* _Do this_
Output as a JSON list of strings, one per line, everything from the line containing "Given: Open the hamburger navigation menu" down to the line containing "Instruction: Navigate to" in the records below, leaving out blank lines and pictures.

* _Exercise data_

-- START --

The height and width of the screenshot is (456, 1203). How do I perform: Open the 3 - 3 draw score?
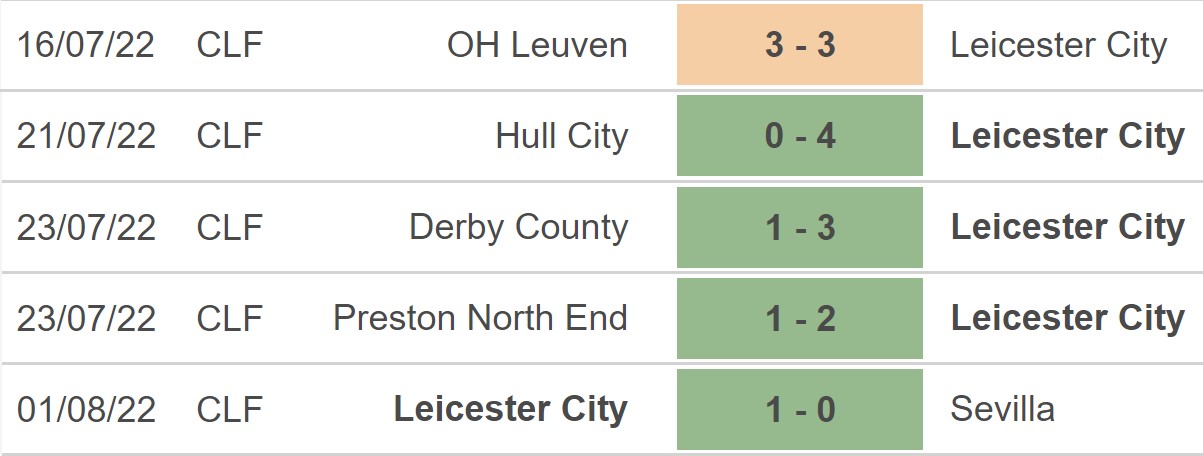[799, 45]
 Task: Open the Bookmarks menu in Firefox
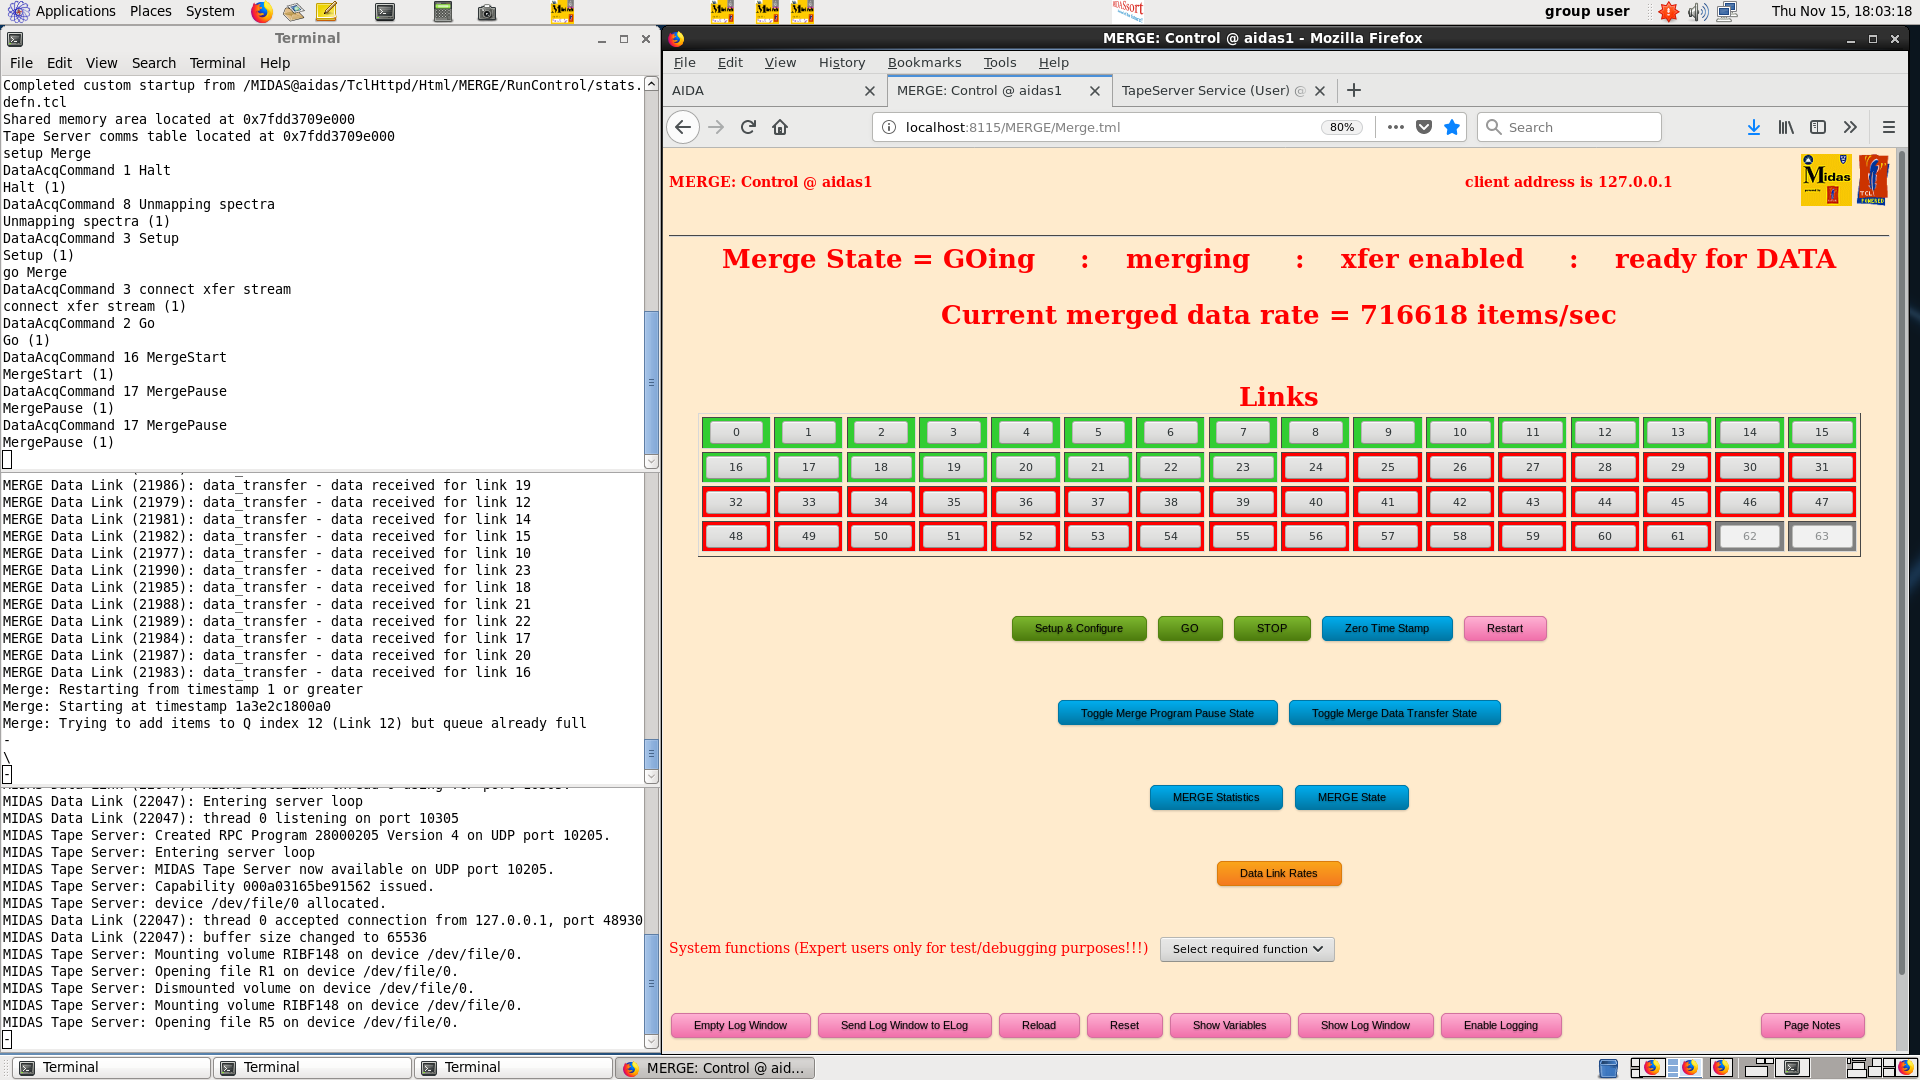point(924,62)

-- END --
-- START --

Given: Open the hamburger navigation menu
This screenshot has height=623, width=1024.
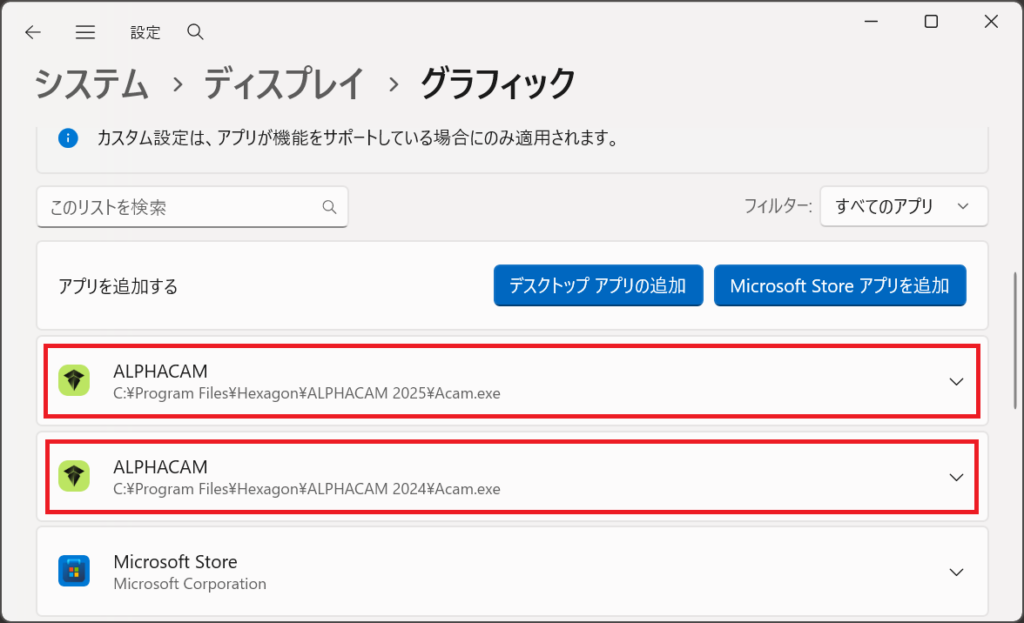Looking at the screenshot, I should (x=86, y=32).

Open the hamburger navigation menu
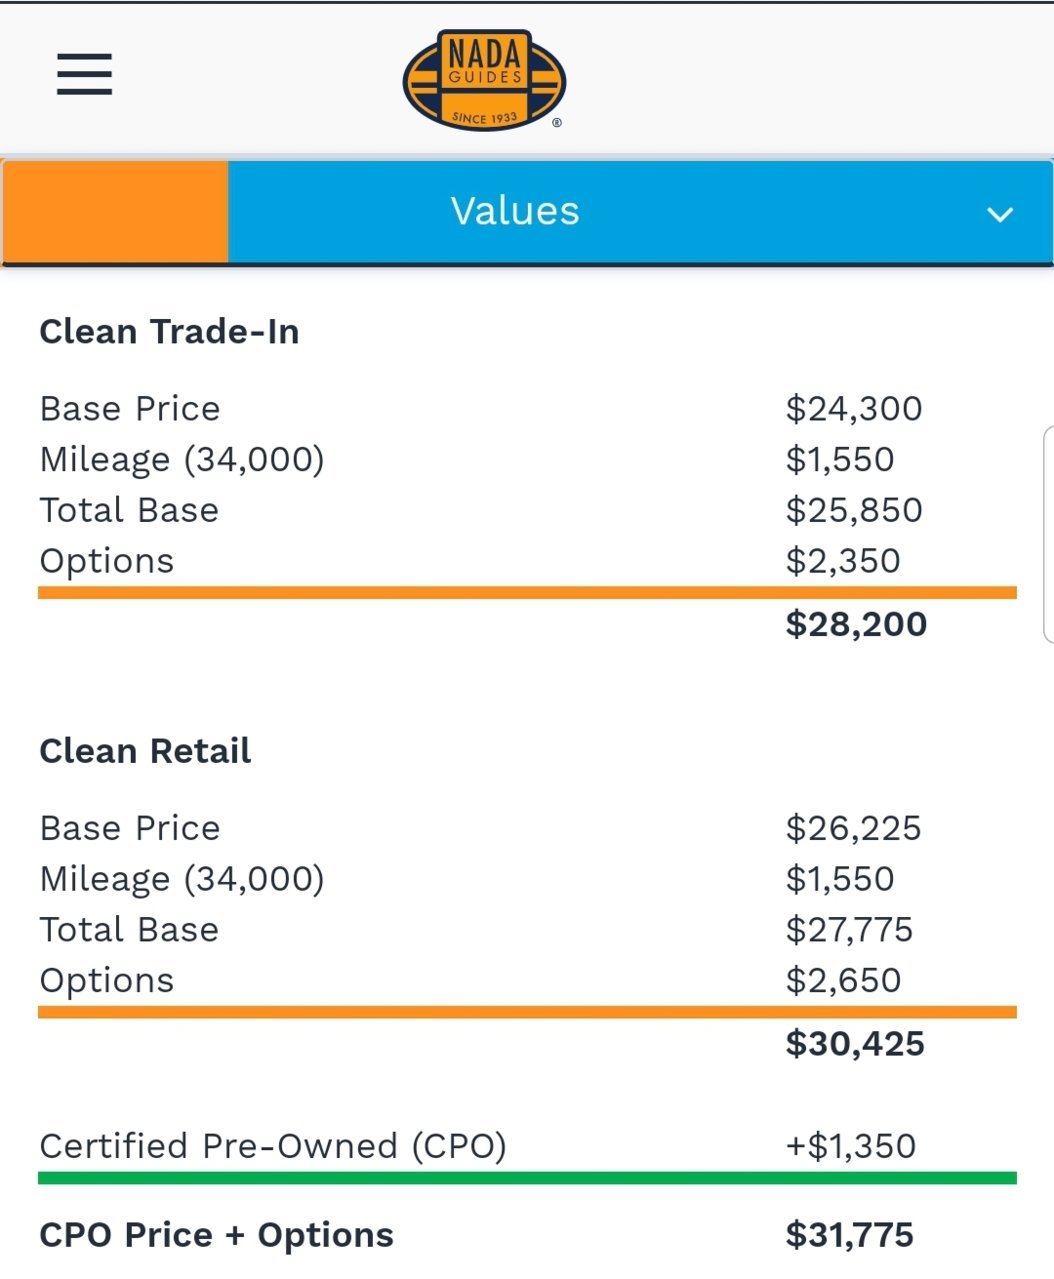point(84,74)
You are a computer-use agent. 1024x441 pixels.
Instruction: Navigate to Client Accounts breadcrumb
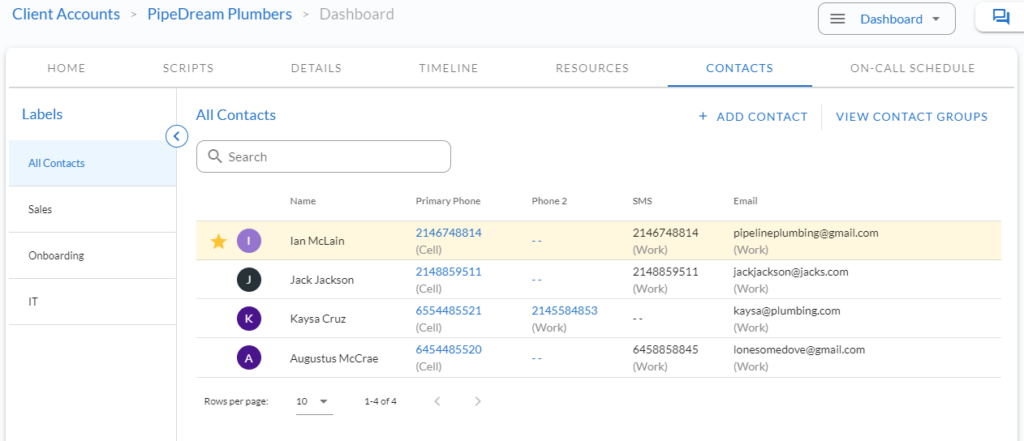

-- END --

* _Full answer_
[
  "Given: Open the hamburger navigation menu",
  "This screenshot has height=623, width=1024.",
  "Looking at the screenshot, I should (x=86, y=32).",
  "Open the hamburger navigation menu",
  "point(84,74)",
  "You are a computer-use agent. 1024x441 pixels.",
  "Instruction: Navigate to Client Accounts breadcrumb"
]